Bible study was good. We covered I John 2 this week. We had some great discussion over what "lust of the flesh", "lust of the eyes" and "the boastful pride of life" may and may not be. There were only three of us this week but the fellowship was sweet. I really enjoy the fact that this group is about 3 70 yo's and 3 30/40 yo's. It isn't often that the older women really are with the younger women....tonight Joyce told me that I need to "relax, don't be so hard on yourself". Hmmm...that "reeeelax" thing is a recurring thread that I'm hearing...I'll have to make this a matter for prayer. I know this IS a serious matter but I got quite a chuckle out of Emma calling before the study to let me know that her cows were out and she wouldn't be able to make it. Emma is another of our dear Seniors. I can't imagine her chasing cows...but she assures me that she owns land and cows. Her call brought back the days that Mike and I "house sat" for a bird farm....and my geese got loose...vicious, cruel creatures. I'm still scarred by the memory. :::snort:::
Let see...I also got some laundry done, got a load of diapers run, chased Stacia around the house. She found my cell phone today. Cy called the phone and her response was HILARIOUS. I took photos but can't upload them to the computer until I get the computer fixed...someday. THEN she found the peri bottle somewhere and was DRINKING from it. It hadn't been used since she was born...but STILL.

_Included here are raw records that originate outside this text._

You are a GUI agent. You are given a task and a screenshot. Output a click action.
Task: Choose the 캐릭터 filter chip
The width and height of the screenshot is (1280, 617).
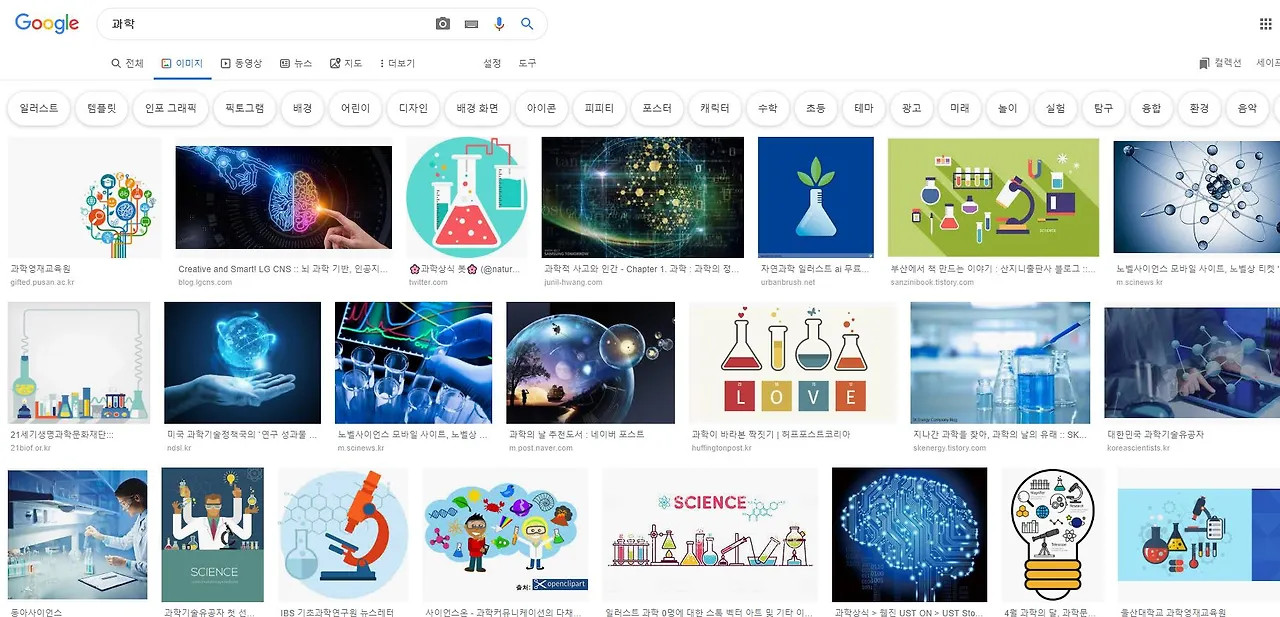click(715, 108)
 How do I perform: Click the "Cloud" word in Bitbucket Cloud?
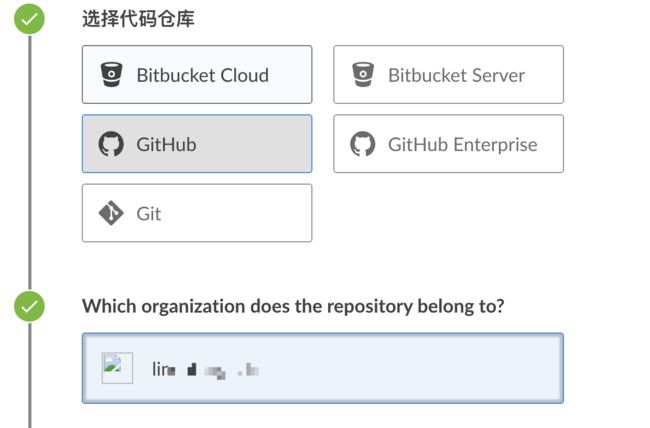[x=245, y=75]
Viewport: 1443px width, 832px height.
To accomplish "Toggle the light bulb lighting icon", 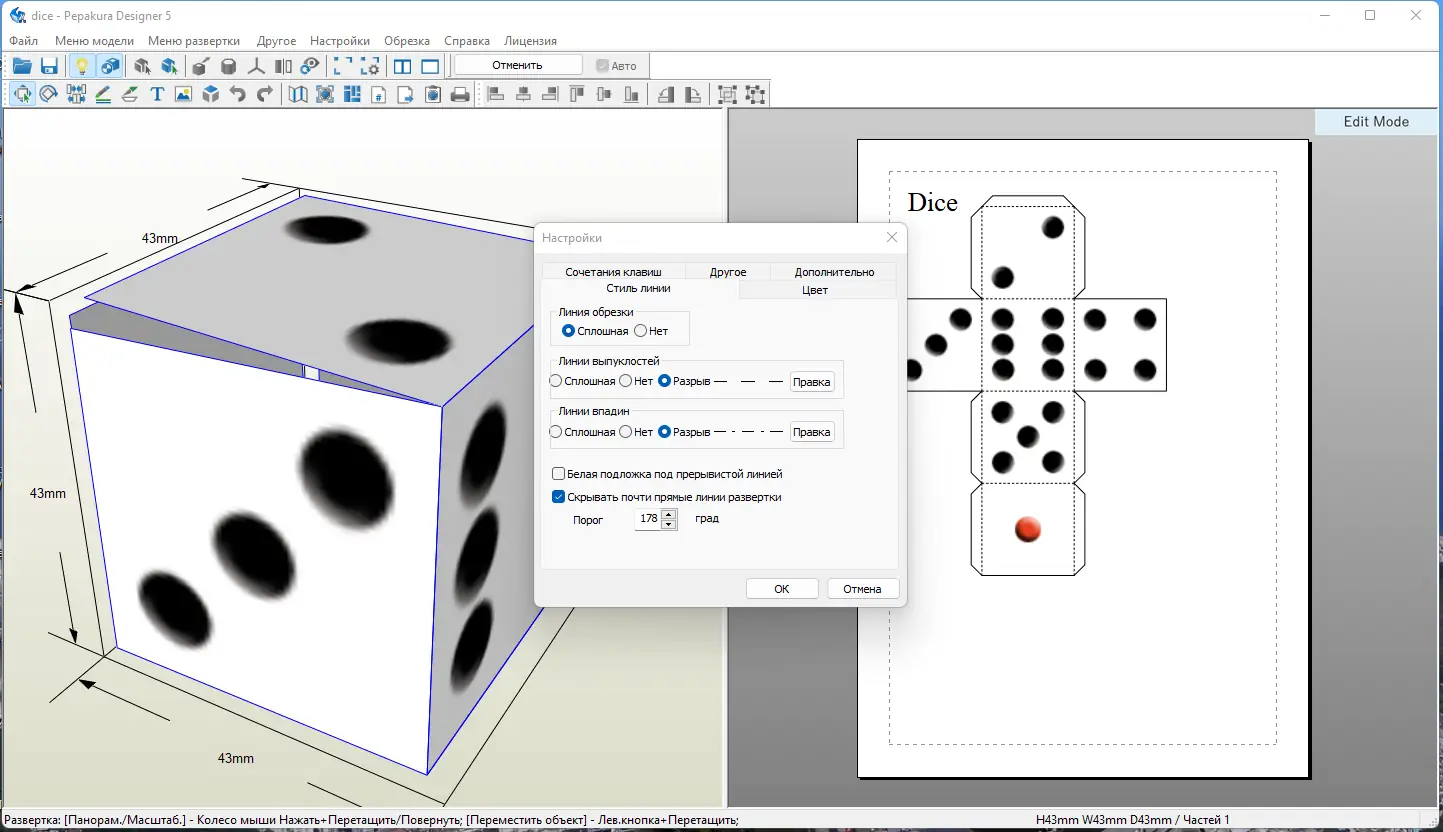I will click(82, 66).
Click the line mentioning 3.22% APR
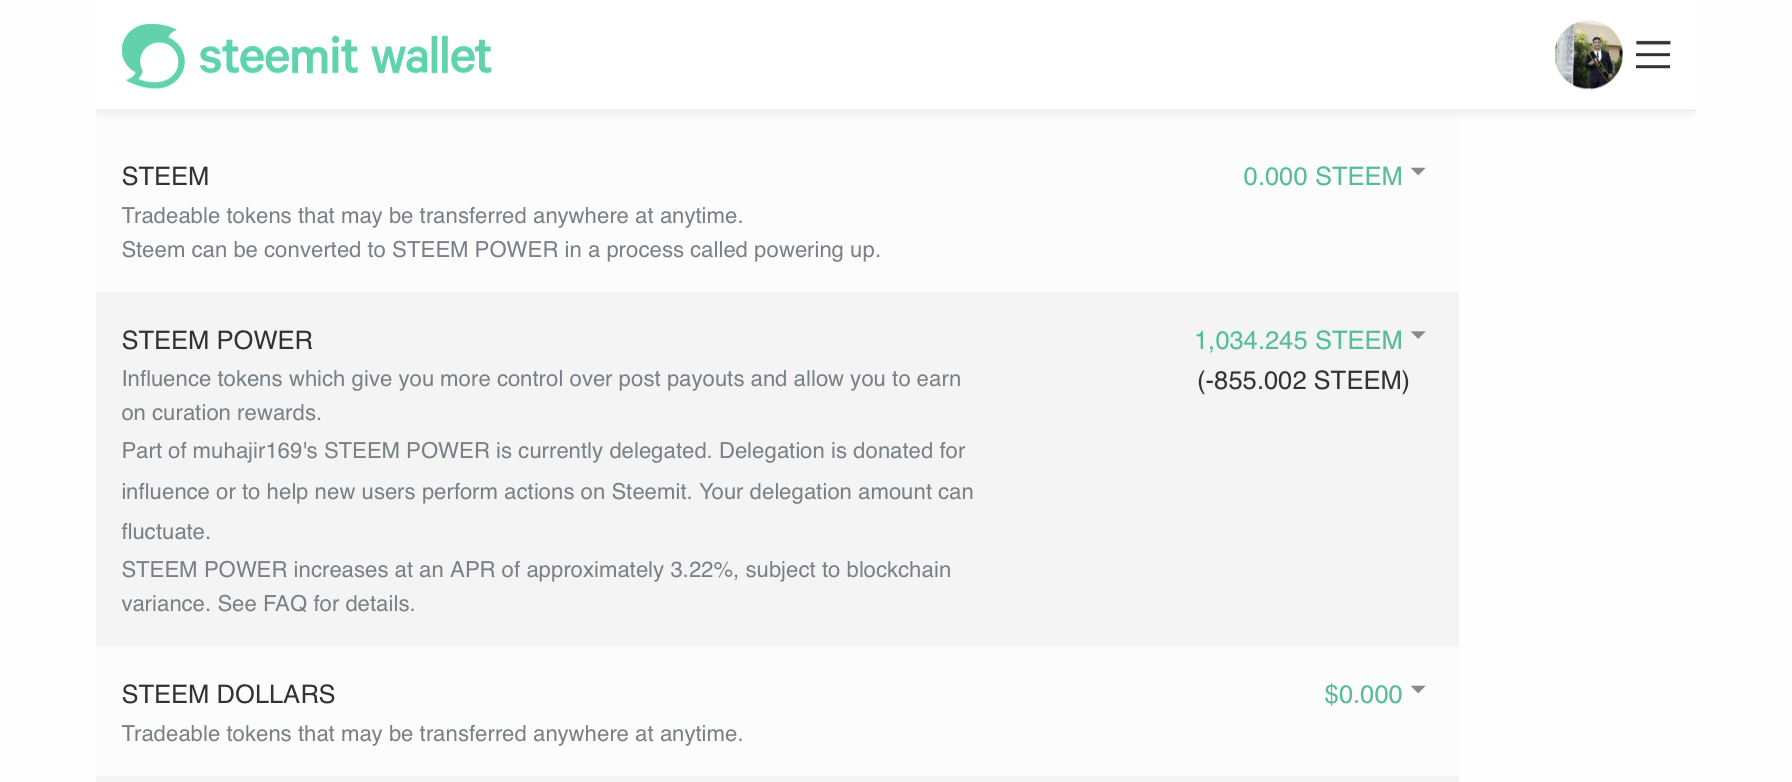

We finished off the night with a few more chapters of Pinocchio.

*Assault & Pepper* by Tamar Myers
This book in the continuing Penn Dutch Inn series included several surprises. In fact, there were so many surprises that I thought maybe she was ending the series. It appears not as there is another book recently published.

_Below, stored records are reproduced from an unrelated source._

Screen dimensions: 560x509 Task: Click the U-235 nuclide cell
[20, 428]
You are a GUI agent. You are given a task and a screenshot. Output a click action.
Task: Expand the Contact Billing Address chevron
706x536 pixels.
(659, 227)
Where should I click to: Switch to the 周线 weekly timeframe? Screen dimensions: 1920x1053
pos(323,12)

I have gotten a kick over the year from Magdalena's comments about her church and such. In this book I began to wonder if she'd gone from "good clean fun observations" to maybe mocking the church. That I don't find funny.
I LOVE the comments that she throws into her books that poke fun at her being an author or growing up as an MK.
Things are, well, off and running! {g}
I woke up BEFORE Zander and Stacia. I had time in the Word and also walked a couple of miles. It's actually nippy outside this a.m. I came back and grabbed a light jacket. It is supposed to get to 88* today...but this MORNING it reminds me of fall.
I finally faced the fact that the vacation/deployment weight is NOT going to magically drop off so I made a new ticker to reflect that I gained 10 lbs - well I've lost 2 of it this week - so 8 lbs.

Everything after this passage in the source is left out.